Top of Extracted data

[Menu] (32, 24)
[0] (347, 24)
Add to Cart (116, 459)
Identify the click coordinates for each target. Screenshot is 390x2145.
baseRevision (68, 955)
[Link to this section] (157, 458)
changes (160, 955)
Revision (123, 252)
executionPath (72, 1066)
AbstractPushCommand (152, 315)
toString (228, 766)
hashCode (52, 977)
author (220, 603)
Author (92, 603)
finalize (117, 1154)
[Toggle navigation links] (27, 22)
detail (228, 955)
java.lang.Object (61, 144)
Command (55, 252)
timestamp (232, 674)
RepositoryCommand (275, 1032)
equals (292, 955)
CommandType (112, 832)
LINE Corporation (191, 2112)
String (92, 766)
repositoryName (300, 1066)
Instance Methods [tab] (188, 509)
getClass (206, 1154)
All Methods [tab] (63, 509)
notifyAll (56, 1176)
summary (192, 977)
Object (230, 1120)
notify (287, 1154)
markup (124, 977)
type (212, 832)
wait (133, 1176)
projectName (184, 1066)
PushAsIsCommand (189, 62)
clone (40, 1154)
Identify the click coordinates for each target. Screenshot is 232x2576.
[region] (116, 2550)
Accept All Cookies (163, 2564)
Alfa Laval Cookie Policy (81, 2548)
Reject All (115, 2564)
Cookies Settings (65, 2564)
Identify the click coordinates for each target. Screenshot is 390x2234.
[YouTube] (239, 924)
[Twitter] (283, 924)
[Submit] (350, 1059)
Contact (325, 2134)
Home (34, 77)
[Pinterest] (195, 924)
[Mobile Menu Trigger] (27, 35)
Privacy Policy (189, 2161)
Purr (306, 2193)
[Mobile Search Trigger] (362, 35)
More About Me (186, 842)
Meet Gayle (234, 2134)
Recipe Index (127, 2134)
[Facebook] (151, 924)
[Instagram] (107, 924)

Bottom of Extracted data
Top of Extracted data

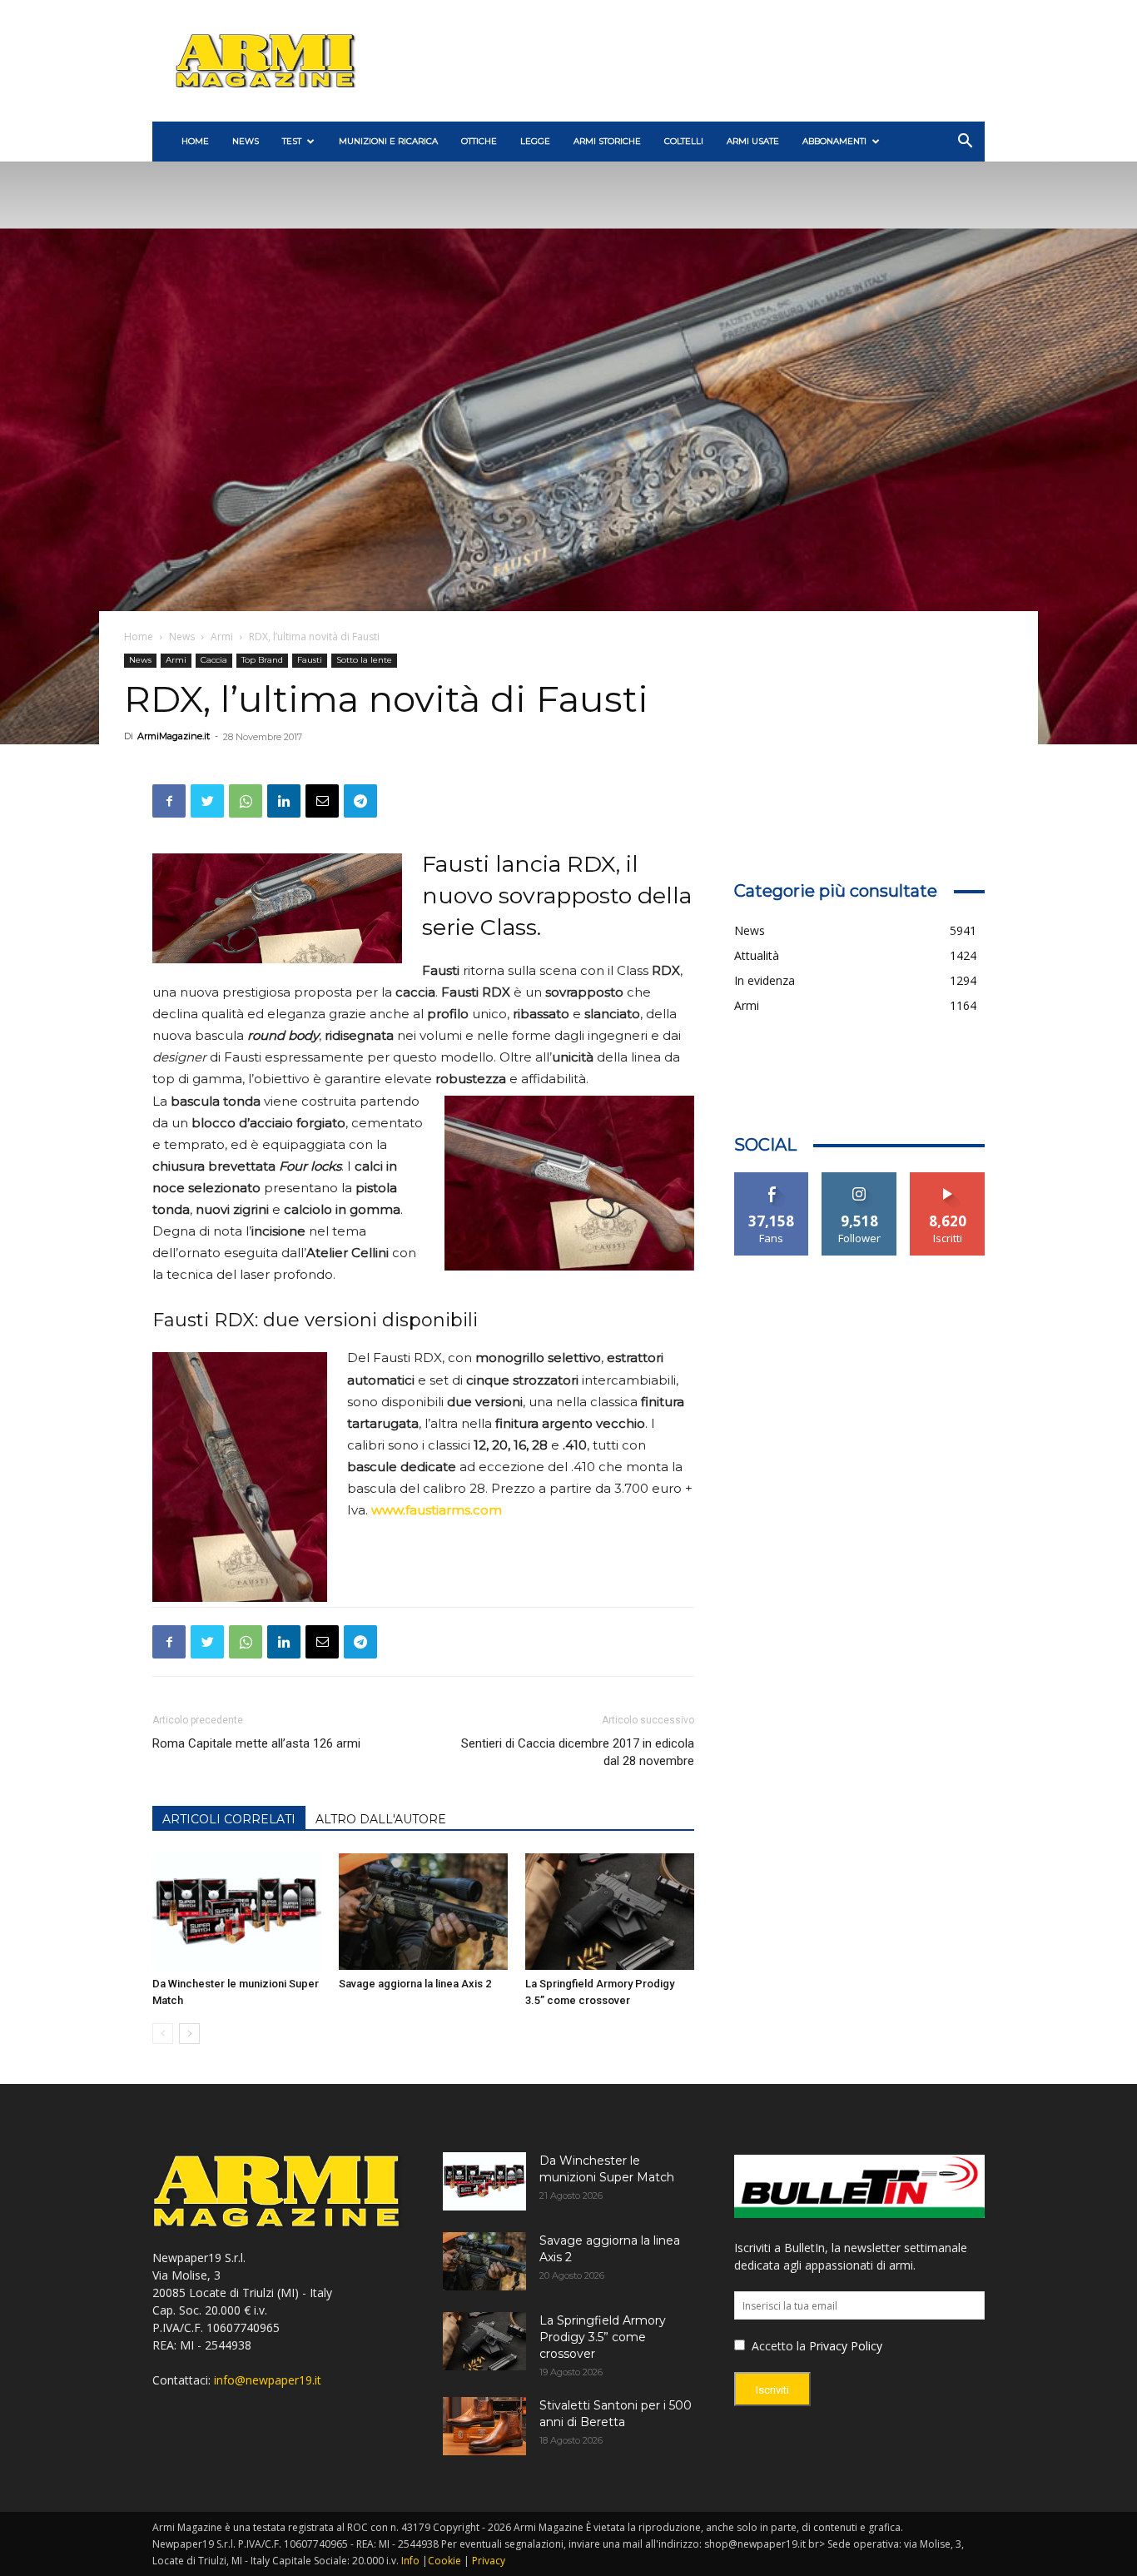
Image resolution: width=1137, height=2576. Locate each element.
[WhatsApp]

Bottom of Extracted data

Task requirements:
When you reach the line holding "[Mobile Search Trigger] (362, 35)" in the records above, begin reproducing exactly, stop after the line holding "[Instagram] (107, 924)", and output nothing else.

Response box:
[Mobile Search Trigger] (362, 35)
More About Me (186, 842)
Meet Gayle (234, 2134)
Recipe Index (127, 2134)
[Facebook] (151, 924)
[Instagram] (107, 924)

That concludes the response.